My pieces allude to a fictional social movement, ceremony, culture, escapism, feeling or folklore that are expressed within the materials of my objects. My representations of this movement or idea do not fit into a given time period or specific social or political matter, but rather become something more timeless and multi-referential. The adopted repetition that exists within the work is done to instigate a relationship between the works as a whole, referencing the idea of mass communication and continued narrative, to begin to develop the understanding of elements contained within the singular pieces and solemnity to these symbols.
Where do you usually like to create your work?
Work is created day to day in the living of a life. the constant journey of experience is what feeds my art practice and so ideas and thoughts are ever evolving. The act of making changes depending on the piece or where I find myself in the world. I like to try to stay fluid in the production with a mixture of studio-based and outside site-specific practice.

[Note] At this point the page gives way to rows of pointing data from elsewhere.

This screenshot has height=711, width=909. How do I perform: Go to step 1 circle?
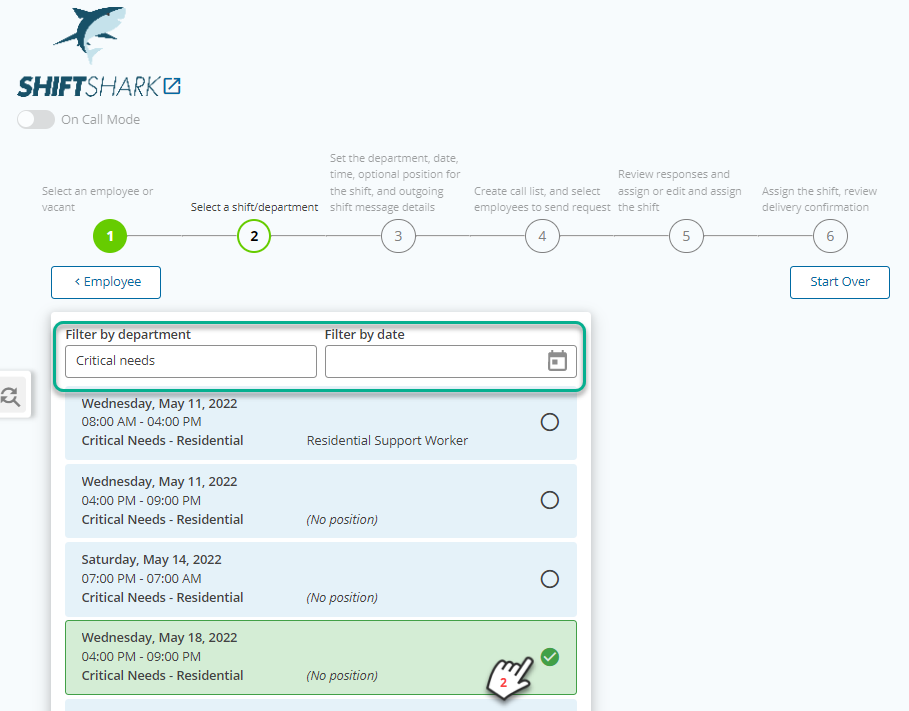110,236
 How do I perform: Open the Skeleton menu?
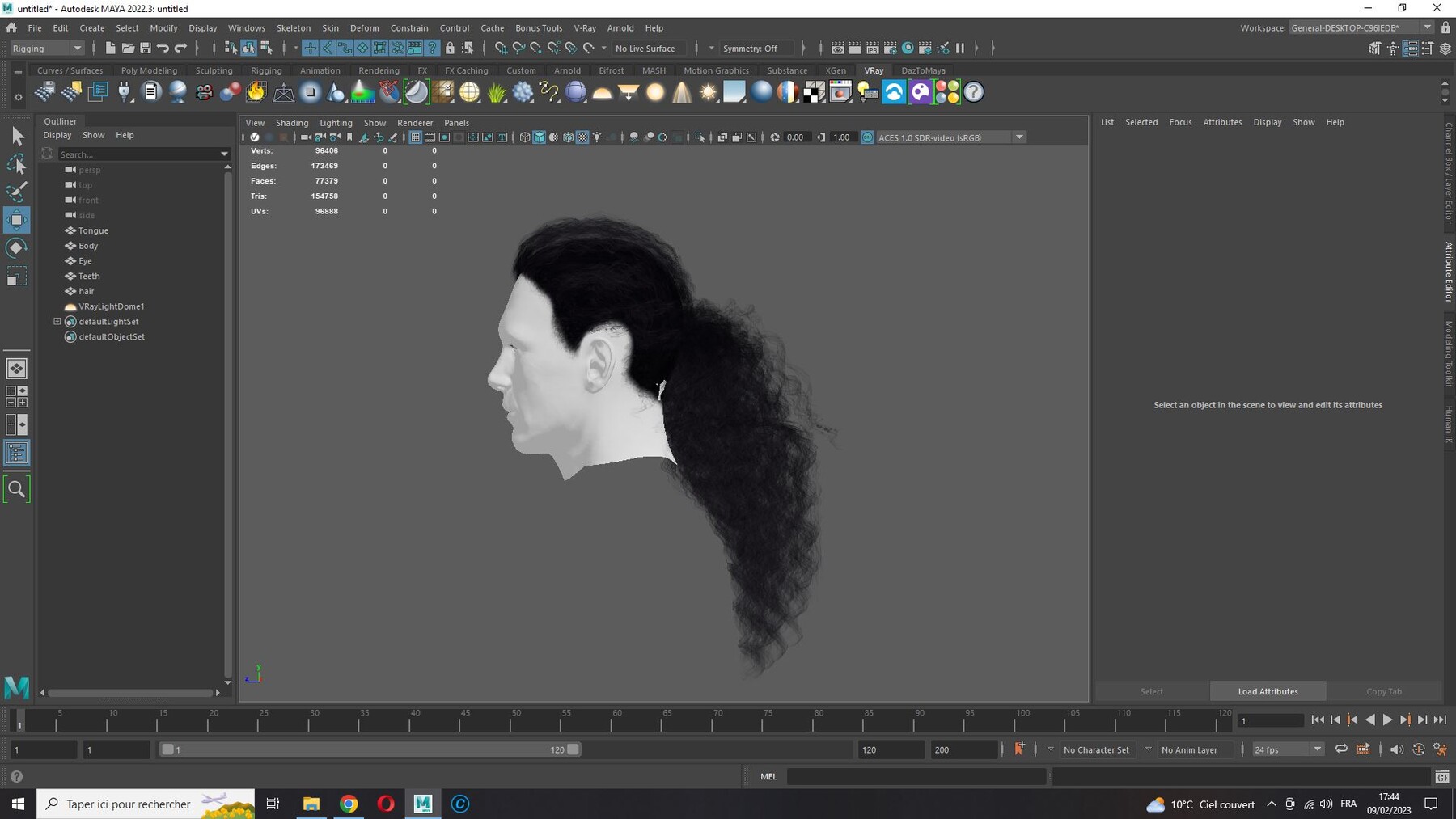293,27
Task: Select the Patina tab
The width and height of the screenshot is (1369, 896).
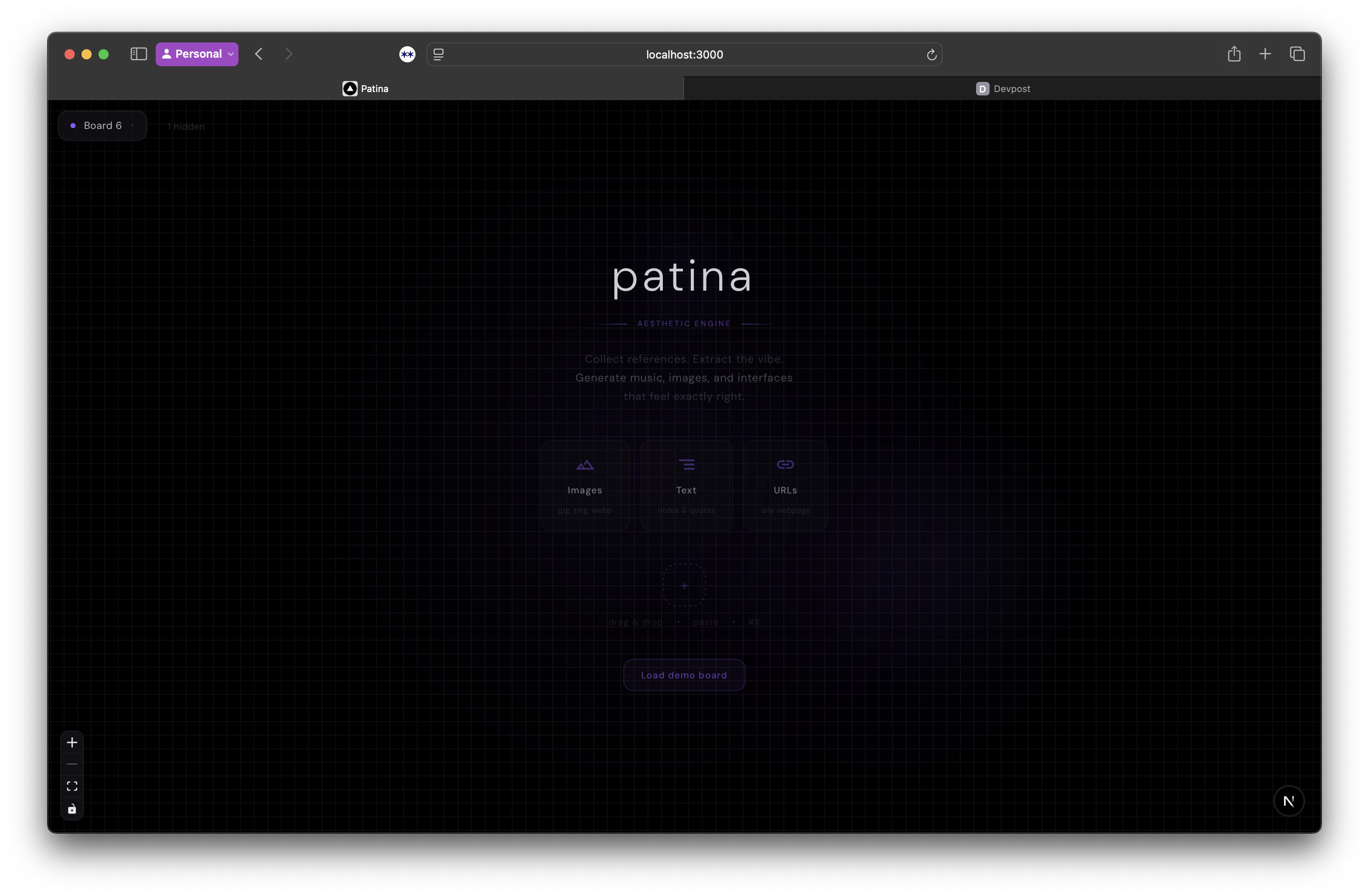Action: [366, 89]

Tell us about the pieces you have on show at The Old Bank Vault...
This show is the latest of my works in an ongoing story. The work often includes portraits, from all aspects of humanity, including both modern and historical times.
This is to feed the social qualities of the work, to interact with the audience in a humanitarian sense, and to feel a rudimentary connection with the work. I’m fascinated by the idea of 'freedom' within art the idea of achieving some sort physical or emotional freedom, whether that be in the process of making it, displaying or viewing it. The visual representation of a 'nothing' or a blankness juxtaposed to detail information in my work is essential. By using a void or negative space, I can create just as much if not more emotion or narrative in an image. I can manipulate not only the eye, but also the way an image is read. This forces the viewer to fill in the space both literally and conceptually. Why is the space there and how does it affect what is present? Before I’ve started, I think about how I’m going to un-draw something, and how I can then draw, create an emotion with empty space or a 'nothing'.
Why do you enjoy most about working with The Old Bank Vault?
I like working and collaborating on a show with people that have a fresh idea of the larger scope of creativity. What it is to put together a project that tells a whole story. So that an artist can engage in not just the works of a show but the atmosphere. The Old Bank Vault have been great at developing the concept of an ‘event’ which is exciting for an artist, because it means one can play and have fun with the display and performance of showing work. How can we engage an audience into becoming a part of the show, not just the viewers and how can we relate that to the concepts of the original pieces.
Do you have plans for a new project/body of work?
I constantly have plans on the go, it’s the most fun part about being an artist. Dreaming up ideas, planning and producing until they exist in the real world as a physical thing embodying all that emotion that brought it to fruition.
Next up specifically is a solo show in Austin, Texas in June. I’m very excited to get back to Austin and work with colleagues and friends over there. I’ve done many projects in Texas, it’s a special place with some unique landscapes and people that are a huge inspiration.